This work is licensed under a Creative Commons Attribution-NonCommercial 4.0 International License.
- Streamable high-fidelity audio codec for 48 kHz mono speech with 12.8 kbps bitrate.
- Very low decoding latency on GPU (~6 ms) and CPU (~10 ms) with 4 threads.
- Efficient two-stage training (with the pre-trained models, training an encoder for new applications takes only a few hours)
A good audio codec for live applications such as telecommunication is characterized by three key properties: (1) compression, i.e. the bitrate that is required to transmit the signal should be as low as possible; (2) latency, i.e. encoding and decoding the signal needs to be fast enough to enable communication without or with only minimal noticeable delay; and (3) reconstruction quality of the signal. In this work, we propose an open-source, streamable, and real-time neural audio codec that achieves strong performance along all three axes: it can reconstruct highly natural sounding 48 kHz speech signals while operating at only 12 kbps and running with less than 6 ms (GPU)/10 ms (CPU) latency. An efficient training paradigm is also demonstrated for developing such neural audio codecs for real-world scenarios. [paper] [demo]

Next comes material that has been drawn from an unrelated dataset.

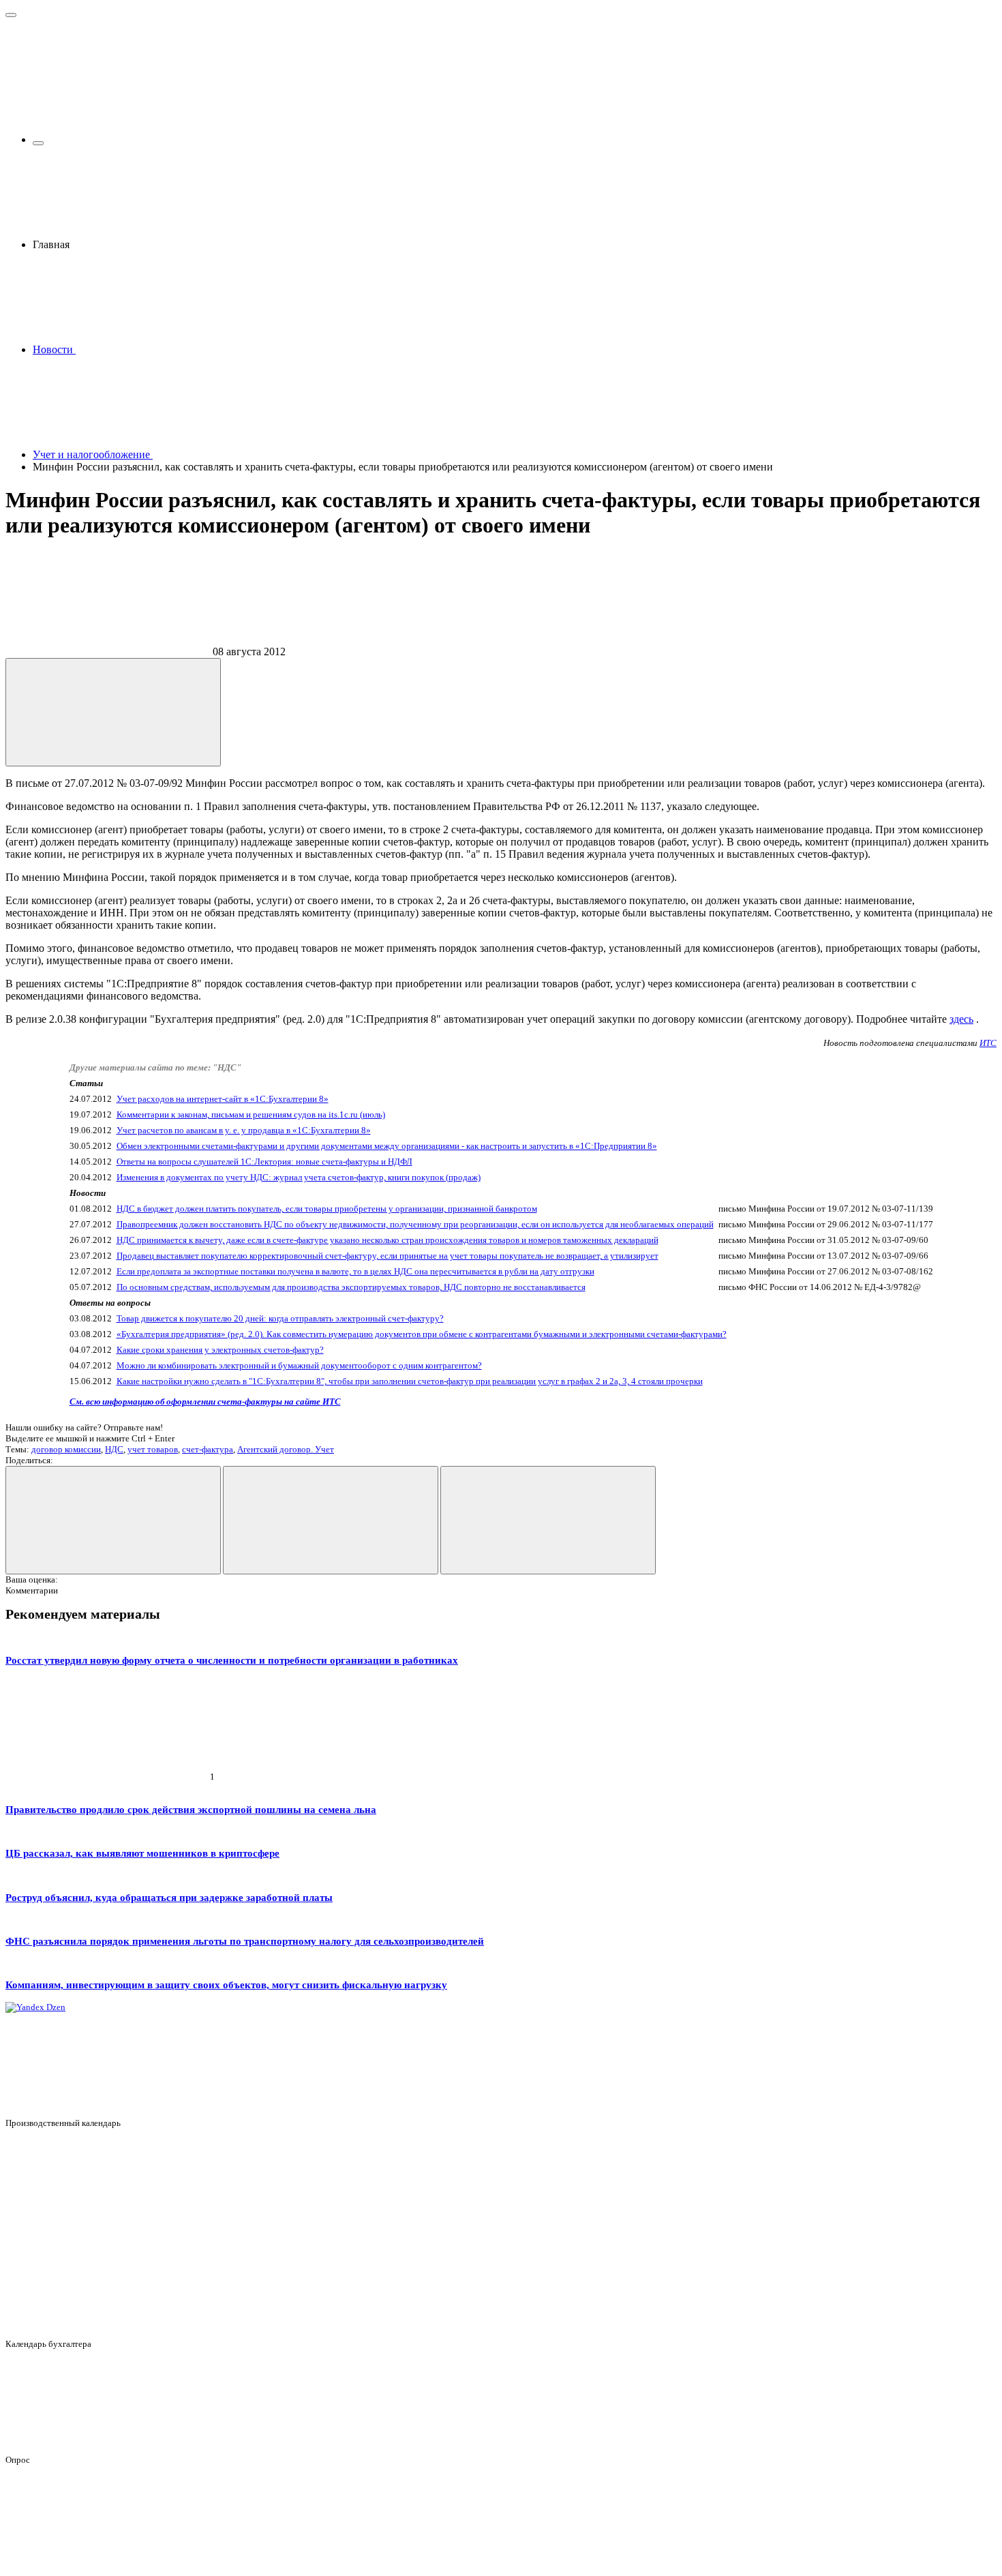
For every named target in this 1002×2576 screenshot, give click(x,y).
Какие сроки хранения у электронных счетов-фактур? (220, 1350)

- AutoEncoder (symmetric AudioDec, symAD)
1-1. Train an AutoEncoder-based codec model from scratch with only metric loss(es) for the first 200k iterations.

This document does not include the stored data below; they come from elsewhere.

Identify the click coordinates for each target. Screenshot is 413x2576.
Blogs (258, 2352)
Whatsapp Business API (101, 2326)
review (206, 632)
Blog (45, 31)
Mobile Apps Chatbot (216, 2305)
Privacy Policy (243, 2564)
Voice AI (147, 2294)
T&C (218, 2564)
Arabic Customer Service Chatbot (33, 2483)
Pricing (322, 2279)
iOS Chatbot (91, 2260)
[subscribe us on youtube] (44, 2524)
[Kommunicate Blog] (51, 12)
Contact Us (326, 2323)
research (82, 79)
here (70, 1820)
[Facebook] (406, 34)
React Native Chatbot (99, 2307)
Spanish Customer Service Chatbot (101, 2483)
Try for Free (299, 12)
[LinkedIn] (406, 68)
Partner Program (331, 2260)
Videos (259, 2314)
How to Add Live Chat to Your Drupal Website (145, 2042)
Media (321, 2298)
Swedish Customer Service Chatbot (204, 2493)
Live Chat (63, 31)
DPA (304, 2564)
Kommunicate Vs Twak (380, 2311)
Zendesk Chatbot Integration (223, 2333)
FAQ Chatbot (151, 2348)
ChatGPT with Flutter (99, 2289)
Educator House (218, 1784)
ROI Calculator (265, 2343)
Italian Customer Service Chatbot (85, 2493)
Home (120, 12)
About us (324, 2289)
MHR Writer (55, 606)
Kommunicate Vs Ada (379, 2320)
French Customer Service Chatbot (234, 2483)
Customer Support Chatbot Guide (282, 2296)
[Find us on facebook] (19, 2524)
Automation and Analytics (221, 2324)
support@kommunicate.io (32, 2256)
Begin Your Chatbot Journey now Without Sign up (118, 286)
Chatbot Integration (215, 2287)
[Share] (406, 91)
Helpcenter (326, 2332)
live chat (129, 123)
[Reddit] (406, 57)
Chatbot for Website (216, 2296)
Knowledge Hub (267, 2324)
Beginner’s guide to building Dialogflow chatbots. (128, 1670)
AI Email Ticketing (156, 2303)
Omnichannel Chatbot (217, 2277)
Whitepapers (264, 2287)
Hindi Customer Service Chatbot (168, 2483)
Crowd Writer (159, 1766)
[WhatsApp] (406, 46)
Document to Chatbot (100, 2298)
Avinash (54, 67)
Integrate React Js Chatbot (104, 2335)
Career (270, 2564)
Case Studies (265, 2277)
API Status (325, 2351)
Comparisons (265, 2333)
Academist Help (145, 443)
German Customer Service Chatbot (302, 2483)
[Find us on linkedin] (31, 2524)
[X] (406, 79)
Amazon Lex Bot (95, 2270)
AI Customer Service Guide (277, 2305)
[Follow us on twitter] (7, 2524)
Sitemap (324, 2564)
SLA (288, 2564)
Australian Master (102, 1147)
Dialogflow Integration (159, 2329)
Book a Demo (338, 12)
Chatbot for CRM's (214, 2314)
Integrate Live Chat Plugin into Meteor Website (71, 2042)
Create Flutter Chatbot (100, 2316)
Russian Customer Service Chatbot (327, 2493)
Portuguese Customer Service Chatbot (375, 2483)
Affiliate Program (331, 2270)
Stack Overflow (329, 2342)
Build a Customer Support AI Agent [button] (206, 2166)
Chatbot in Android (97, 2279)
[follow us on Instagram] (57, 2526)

1-2. Fix the encoder, projector, quantizer, and codebook, and train the decoder with the discriminators for the following 500k iterations. - AutoEncoder + Vocoder (AD v0,1,2) (recommended!)
2-1. Extract the stats (global mean and variance) of the codes extracted by the trained Encoder.

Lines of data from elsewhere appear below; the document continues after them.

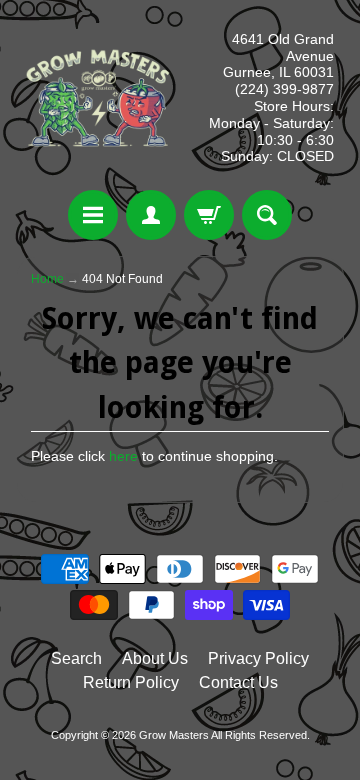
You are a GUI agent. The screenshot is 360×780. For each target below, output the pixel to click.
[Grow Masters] (98, 98)
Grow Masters (174, 735)
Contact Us (238, 682)
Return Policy (131, 682)
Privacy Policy (258, 658)
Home (47, 279)
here (123, 456)
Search (76, 658)
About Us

2-2. Train the vocoder with the trained Encoder and stats for 500k iterations.
- 2024/01/03: Update pre-trained models (issue9 and issue11)
- 2023/05/17: Upload the demo sounds on the demo page
- 2023/05/13: 1st version is released
This repository is tested on Ubuntu 20.04 using a V100 and the following settings.
- Python 3.8+
- Cuda 11.0+
- PyTorch 1.10+
- bin: The folder of training, stats extraction, testing, and streaming templates.
- config: The folder of config files (.yaml).
- dataloader: The source codes of data loading.
- exp: The folder for saving models.
- layers: The source codes of basic neural layers.
- losses: The source codes of losses.
- models: The source codes of models.
- slurmlogs: The folder for saving slurm logs.
- stats: The folder for saving stats.
- trainer: The source codes of trainers.
- utils: The source codes of utils for the demo.
- Please download the whole exp folder and put it in the AudioDec project directory.
- Get the list of all I/O devices
$ python -m sounddevice
- Run the demo
# The LibriTTS model is recommended for arbitrary microphones because of the robustness of microphone channel mismatches.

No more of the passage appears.